Tuesday 21 December 2010

todays ten thoughts

okay..
1) my head hurts
2) complete knew love for Jamie T, especially Emily's Heart
3) don't bother lying to me
4) what the actual hell
5) physics revision can do one
6) its 3 sleeps til christmas and i have yet to put our christmas tree up,
7) i miss my hartley
8) i would like to go to sleep now thankyou very much, but its 12.23 and then i won't wake up for a doctors appointment at 3
9) i miss my kittens
10a) i'm pretty happy with my tummy
10b)what am i going to wear on christmas day?
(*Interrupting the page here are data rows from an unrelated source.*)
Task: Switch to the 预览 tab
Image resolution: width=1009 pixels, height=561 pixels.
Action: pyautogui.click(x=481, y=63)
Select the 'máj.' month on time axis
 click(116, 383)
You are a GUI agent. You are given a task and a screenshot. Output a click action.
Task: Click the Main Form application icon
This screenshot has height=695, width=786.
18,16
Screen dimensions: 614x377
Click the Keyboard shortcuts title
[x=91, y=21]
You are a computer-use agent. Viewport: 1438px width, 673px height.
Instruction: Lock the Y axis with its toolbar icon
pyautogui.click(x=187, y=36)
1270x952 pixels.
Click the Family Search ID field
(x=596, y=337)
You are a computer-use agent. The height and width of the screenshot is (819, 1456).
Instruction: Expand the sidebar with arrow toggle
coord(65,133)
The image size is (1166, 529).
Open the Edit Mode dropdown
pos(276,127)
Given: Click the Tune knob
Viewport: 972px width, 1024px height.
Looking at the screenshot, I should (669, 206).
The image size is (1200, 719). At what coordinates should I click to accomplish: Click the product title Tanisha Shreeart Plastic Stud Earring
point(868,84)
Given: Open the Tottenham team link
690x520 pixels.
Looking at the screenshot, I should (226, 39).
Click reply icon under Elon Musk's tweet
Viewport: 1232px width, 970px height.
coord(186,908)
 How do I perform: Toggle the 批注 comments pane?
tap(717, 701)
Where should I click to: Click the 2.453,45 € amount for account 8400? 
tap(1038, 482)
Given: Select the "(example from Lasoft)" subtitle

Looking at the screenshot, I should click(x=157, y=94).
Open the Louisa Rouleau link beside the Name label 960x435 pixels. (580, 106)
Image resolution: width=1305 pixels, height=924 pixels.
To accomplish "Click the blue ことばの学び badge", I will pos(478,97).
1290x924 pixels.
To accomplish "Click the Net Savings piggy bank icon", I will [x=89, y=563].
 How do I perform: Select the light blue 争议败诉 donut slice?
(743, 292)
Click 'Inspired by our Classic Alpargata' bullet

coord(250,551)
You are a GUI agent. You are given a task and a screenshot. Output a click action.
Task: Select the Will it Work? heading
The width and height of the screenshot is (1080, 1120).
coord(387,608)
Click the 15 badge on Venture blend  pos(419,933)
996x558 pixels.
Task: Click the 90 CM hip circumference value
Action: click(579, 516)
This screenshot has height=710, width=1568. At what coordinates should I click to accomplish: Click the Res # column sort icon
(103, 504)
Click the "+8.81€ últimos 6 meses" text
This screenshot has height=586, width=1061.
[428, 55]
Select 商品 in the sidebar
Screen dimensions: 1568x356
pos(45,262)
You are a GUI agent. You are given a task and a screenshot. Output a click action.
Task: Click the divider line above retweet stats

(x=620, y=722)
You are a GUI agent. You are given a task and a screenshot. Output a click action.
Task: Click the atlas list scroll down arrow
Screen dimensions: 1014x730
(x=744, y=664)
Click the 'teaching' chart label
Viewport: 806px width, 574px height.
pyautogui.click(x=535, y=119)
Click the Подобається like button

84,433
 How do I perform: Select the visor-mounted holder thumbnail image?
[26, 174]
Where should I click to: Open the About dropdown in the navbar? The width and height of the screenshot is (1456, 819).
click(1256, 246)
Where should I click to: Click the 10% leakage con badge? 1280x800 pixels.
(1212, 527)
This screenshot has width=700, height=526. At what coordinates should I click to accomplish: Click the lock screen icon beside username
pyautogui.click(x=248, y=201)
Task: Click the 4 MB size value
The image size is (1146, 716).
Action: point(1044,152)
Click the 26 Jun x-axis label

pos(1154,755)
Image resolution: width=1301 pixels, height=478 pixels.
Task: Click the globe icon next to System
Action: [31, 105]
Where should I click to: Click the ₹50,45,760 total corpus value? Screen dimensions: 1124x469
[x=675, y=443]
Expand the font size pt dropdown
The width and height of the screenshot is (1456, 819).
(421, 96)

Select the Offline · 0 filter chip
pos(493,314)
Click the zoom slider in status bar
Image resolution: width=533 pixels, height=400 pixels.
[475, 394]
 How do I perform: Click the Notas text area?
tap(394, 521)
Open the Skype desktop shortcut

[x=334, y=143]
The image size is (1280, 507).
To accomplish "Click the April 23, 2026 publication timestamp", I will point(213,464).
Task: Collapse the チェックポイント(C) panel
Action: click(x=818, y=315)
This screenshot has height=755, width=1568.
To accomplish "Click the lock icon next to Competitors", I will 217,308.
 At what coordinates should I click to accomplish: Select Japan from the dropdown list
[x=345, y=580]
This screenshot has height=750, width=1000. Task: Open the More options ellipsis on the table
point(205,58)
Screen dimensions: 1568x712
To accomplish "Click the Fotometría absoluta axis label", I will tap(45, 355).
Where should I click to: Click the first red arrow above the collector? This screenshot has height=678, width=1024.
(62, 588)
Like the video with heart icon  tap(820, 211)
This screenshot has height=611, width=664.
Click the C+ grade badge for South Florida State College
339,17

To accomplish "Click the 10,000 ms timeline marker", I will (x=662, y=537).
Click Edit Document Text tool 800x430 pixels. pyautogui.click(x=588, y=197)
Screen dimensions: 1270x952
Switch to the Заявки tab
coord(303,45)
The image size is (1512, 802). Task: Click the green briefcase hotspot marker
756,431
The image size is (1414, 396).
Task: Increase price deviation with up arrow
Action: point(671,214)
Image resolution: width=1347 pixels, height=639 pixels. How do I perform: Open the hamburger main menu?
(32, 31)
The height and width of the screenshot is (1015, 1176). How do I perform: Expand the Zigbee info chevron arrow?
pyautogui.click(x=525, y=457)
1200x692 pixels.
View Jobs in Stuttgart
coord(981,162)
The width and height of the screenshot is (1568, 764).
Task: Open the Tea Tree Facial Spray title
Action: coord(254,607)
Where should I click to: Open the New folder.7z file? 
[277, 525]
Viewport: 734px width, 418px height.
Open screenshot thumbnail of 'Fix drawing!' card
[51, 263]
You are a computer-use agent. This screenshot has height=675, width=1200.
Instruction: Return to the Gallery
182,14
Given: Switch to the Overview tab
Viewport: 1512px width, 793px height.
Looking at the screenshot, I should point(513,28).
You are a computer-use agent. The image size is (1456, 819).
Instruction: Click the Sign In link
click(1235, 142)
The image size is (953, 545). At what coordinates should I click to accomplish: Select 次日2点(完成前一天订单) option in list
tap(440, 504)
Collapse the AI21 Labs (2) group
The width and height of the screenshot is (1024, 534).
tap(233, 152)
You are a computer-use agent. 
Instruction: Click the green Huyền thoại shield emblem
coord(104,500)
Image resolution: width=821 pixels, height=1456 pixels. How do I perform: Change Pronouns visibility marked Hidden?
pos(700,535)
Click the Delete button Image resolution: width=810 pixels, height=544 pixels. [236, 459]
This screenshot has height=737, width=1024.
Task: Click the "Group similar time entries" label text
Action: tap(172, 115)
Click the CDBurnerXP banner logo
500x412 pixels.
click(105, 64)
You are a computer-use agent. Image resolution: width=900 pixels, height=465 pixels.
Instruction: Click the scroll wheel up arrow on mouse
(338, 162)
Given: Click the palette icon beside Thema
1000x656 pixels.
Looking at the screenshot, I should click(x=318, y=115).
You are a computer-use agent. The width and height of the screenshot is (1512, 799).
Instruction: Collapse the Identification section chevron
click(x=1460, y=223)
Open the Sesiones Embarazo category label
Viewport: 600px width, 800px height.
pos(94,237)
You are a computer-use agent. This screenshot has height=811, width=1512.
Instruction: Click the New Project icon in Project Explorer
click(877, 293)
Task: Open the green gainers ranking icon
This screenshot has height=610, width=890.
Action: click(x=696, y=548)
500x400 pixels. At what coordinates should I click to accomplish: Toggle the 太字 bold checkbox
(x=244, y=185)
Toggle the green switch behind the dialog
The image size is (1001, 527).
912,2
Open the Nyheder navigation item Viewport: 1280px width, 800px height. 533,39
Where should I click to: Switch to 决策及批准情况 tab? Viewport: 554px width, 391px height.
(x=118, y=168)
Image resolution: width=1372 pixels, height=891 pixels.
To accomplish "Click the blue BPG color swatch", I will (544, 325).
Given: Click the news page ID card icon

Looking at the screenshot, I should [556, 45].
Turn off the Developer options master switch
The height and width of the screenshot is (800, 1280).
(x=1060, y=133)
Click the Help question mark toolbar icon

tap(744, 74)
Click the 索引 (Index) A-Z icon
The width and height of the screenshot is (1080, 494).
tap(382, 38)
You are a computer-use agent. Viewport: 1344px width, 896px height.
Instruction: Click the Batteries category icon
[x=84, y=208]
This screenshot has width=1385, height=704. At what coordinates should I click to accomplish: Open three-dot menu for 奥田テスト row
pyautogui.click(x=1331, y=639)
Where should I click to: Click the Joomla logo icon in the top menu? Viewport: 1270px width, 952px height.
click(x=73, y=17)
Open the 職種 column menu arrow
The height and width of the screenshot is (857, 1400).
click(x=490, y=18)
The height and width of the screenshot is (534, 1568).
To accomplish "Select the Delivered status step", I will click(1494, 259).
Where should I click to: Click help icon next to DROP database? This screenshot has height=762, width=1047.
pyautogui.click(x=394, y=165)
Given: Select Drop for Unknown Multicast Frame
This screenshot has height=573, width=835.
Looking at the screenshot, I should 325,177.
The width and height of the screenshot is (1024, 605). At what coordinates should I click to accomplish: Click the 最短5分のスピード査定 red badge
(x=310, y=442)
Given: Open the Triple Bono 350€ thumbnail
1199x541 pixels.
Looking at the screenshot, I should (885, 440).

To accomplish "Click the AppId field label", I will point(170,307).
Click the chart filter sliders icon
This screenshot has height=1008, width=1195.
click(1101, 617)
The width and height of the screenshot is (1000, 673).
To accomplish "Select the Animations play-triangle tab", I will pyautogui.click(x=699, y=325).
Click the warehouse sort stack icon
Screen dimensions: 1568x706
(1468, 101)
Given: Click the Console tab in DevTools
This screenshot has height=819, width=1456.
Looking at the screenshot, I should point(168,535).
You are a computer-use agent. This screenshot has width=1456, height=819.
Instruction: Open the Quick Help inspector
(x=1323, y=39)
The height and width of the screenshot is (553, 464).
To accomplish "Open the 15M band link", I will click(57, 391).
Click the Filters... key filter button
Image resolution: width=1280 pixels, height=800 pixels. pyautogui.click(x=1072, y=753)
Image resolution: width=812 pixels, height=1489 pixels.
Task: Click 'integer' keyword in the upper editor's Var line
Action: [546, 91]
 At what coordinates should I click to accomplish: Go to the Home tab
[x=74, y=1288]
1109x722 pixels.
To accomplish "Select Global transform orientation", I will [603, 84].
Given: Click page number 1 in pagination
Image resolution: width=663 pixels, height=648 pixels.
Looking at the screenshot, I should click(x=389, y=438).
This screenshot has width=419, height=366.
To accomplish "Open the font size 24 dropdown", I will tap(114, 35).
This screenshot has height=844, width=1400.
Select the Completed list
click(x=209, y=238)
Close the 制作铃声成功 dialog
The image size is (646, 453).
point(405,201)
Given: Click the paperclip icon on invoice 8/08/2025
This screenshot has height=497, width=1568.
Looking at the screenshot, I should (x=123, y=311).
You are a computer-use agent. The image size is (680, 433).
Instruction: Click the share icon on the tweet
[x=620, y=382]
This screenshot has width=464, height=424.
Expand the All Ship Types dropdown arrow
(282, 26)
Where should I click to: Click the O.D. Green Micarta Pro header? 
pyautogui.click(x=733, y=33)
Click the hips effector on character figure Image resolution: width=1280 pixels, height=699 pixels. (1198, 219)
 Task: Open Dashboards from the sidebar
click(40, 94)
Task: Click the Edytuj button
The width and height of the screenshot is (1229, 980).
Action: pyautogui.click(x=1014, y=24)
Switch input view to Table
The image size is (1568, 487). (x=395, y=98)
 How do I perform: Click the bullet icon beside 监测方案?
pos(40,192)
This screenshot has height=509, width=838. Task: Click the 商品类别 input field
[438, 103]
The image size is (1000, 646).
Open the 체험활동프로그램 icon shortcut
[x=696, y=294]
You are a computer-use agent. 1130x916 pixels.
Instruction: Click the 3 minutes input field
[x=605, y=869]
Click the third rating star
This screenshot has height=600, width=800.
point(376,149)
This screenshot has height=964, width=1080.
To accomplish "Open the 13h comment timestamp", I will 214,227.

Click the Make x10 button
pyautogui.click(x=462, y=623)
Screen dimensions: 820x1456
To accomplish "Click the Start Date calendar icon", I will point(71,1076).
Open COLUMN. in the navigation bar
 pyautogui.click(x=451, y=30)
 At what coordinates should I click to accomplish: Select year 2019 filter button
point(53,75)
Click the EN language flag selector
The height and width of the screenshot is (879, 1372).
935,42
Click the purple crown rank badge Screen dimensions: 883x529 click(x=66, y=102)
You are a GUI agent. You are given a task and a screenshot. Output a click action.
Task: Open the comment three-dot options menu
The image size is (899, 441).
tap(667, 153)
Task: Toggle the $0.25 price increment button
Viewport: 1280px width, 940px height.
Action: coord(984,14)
ok so maybe that was technically 11 thoughts
and if i could add a 10c it would be; does going to the doctors with no makeup, trackies, a hoodie and boots make me a slob? or lazy? some would say it shows im "real", but i think i'll go with lazy.






Sunday 19 December 2010

 love this beach love black and white love her
 tiny little people
 love the sky so much
 lonerrr fisherman this is about 2 years old in summer
 5th november 2009 as quickly as the year feels like its gone, this photo seems like a decade ago
 love this, so much spray from the sea but it looks like foggyness, love the sea like this, was such an amazing day
2 years ago on the way to school dad and stopped to take photos of the sun on the sea

Saturday 18 December 2010

 found the craziest night setting thing on my camera
 fancy dress day we decided to suprise our form tutor and dress as him
 charity shop find, now all cut up in my cupboard
 ribs
love the sky love that holiday love that month love jaime

sods law

woke up to find the whole world had been urinated on by the god of snow and this helped me immediately reach the conclusion that  i did not want to today to be my 5th day in my room, and i was going to venture outside for the first time in what has seemed like 100 days. after layering myself up i went to the station. next train - 40 mins. ok fine. ipod in gloves on, keep warm. a guy who looked like the exact replica of a man out of the matrix (earpiece in all) decided to sit next to me whilst whistling a 20 minute sympahany. well done. train delayed - 10 mins. i cannot feel my hands and i'm not sure my legs are still attatched to my hips and i have convinced myself that one of my toes has falled off. train arrived, got on, so warm my body tingled. first stop, off i get.

BAM slipped over in the snow.

next time i'll stay in bed thankyou very much.

Friday 17 December 2010

i hope no one reads this
miss you iceland, i promise i shall revisit you one day, you suprised me with your natural beauty - a rarity these days.

i'm getting to regular about this



"When it comes down to it, I let them think what they want. If they care enough to bother with what I do, then I'm already better than them."
— Marilyn Monroe
 
my beautiful friend showed me this, and i couldnt agree more with it, it instantly reminded me of the hours i spend "facebook stalking" people for no apparent reason, when really i should be revising how boyles gas law states that p1v1=p2v2..i think. 
"I believe that everything happens for a reason. People change so that you can learn to let go, things go wrong so that you appreciate them when they're right, you believe lies so you eventually learn to trust no one but yourself, and sometimes good things fall apart so better things can fall together."

discovered this when i was 12, and had come out of a 6 month relationship, if you could even call it that. i really am pathetic. but i love how i thought that was the worst time of my life - ever. little did i know 3 or 4 years later i'd be faced with tackling mock revision, bitchy boys, bitchy girls and big messy arguements with the one woman i am never meant to say a bad word about - my mum.

all rather new

Okay well i'm pretty excited to start this, although i know it will never get anywhere because as my mum says "you never stick to anything". Such a shame she knows me too well. Because i never do. And don't expect this to be the exception, in fact i'm already contemplating if i want to begin this.. oh well i can only try and see how things goes.